◆ What is expected
Look through the entries for the string "agent", and copy each line that holds it.

....

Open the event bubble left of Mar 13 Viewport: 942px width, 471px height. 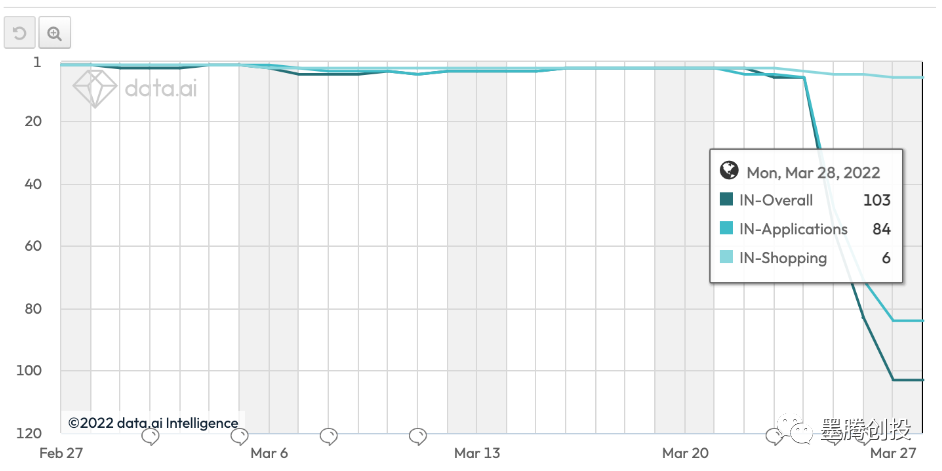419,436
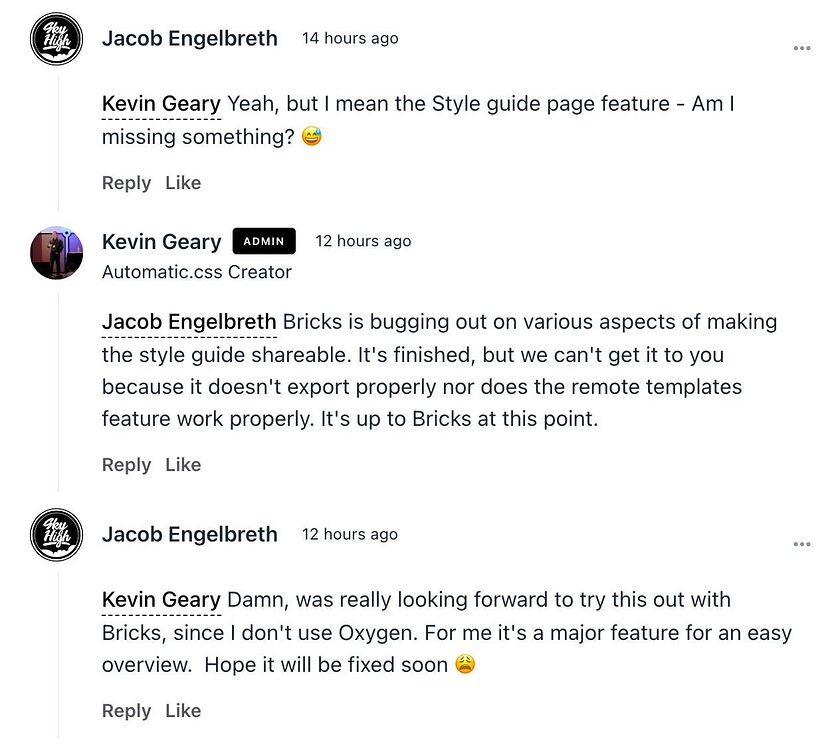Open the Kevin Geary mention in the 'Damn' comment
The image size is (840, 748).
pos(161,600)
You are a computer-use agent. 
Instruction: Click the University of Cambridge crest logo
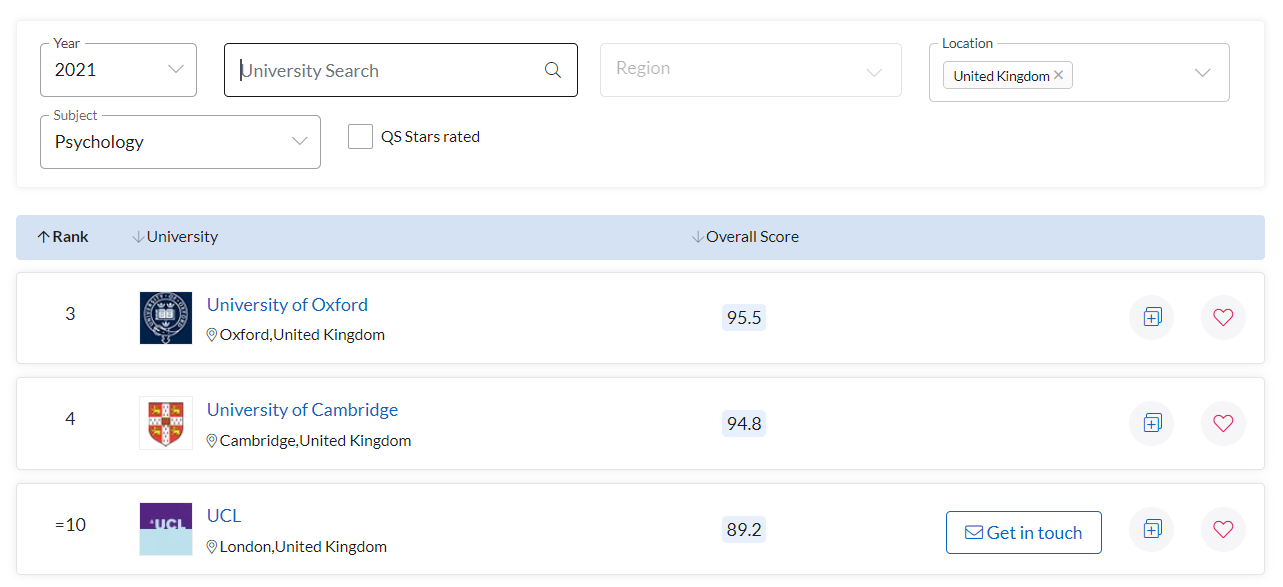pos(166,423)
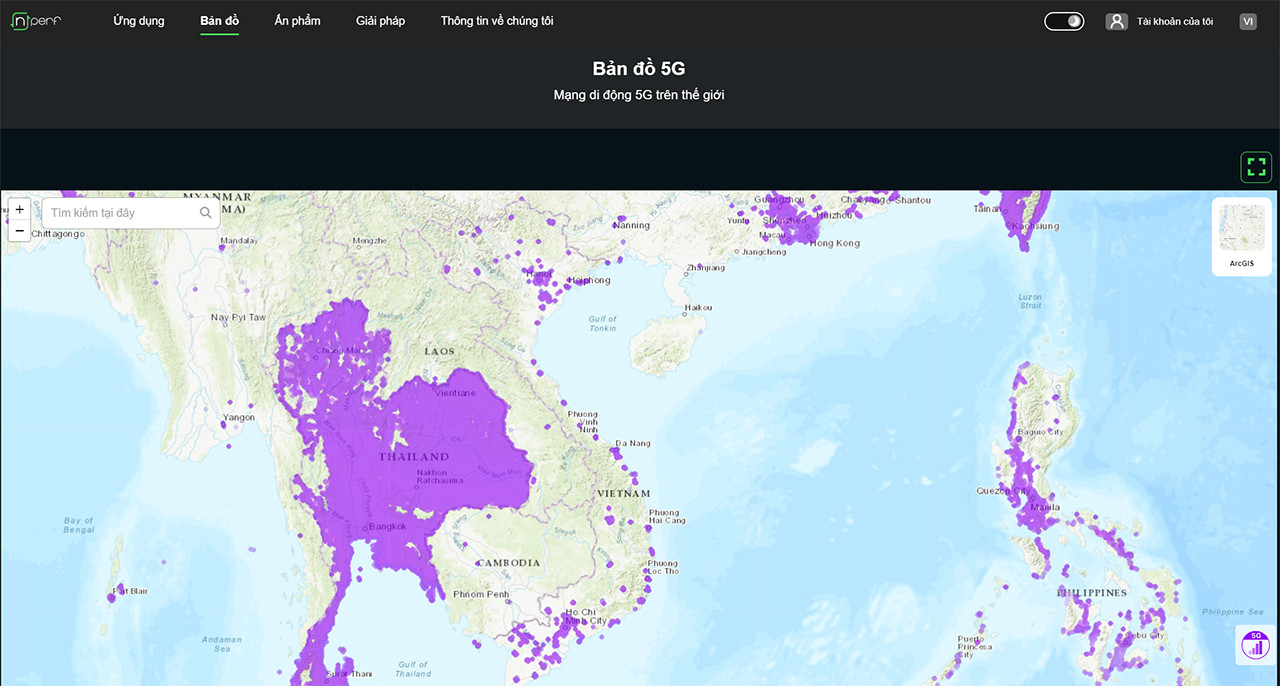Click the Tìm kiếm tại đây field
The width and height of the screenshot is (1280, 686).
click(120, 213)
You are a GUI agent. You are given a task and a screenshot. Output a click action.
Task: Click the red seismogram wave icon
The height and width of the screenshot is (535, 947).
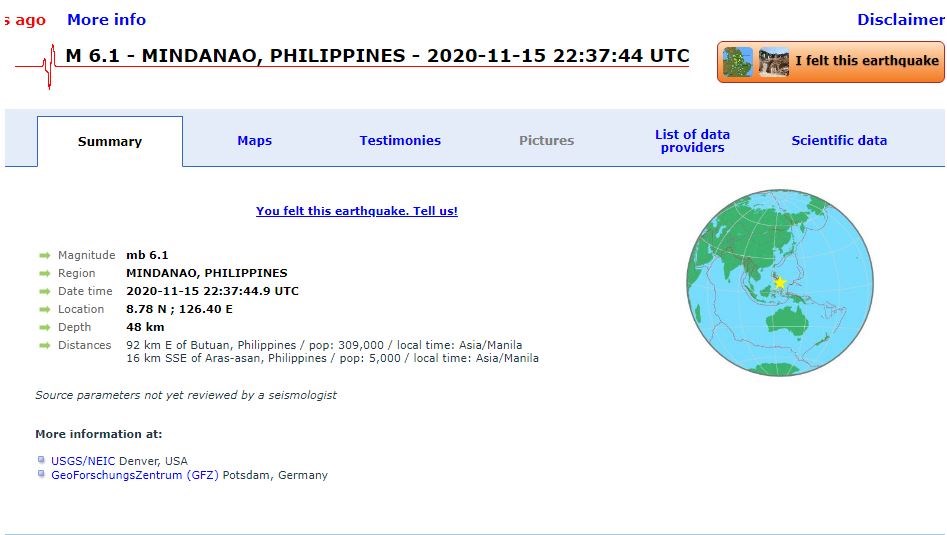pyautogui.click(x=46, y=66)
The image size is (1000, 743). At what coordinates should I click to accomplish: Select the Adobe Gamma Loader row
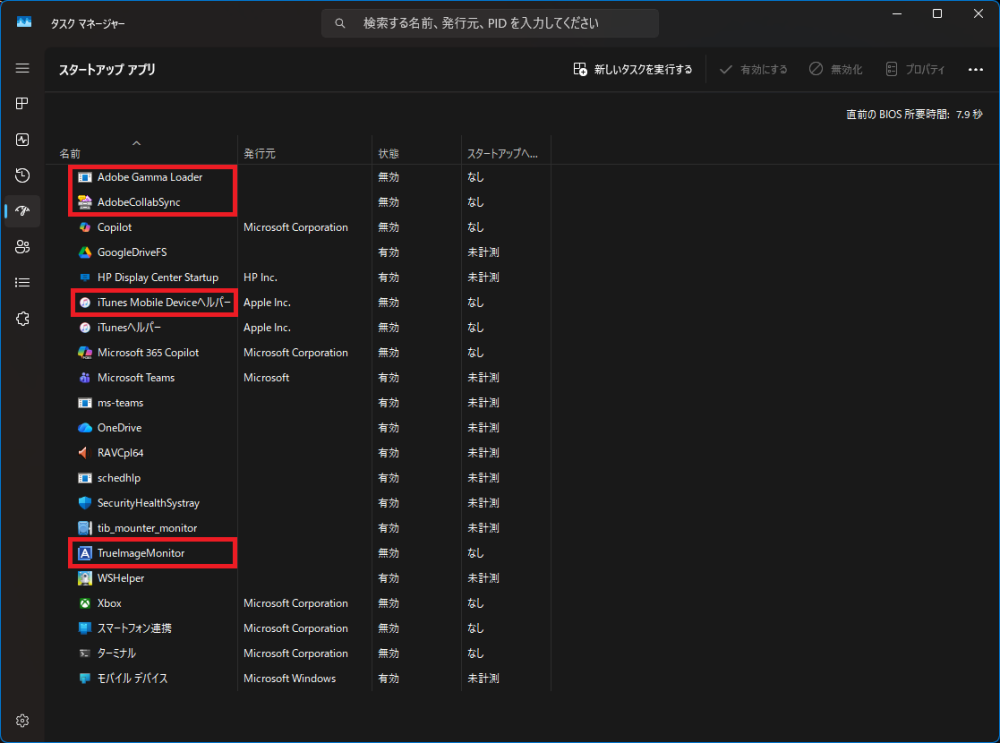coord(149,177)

....

◆ Task solution
You are a computer-use agent. 
You are a GUI agent. You are given a task and a screenshot. Output a click action.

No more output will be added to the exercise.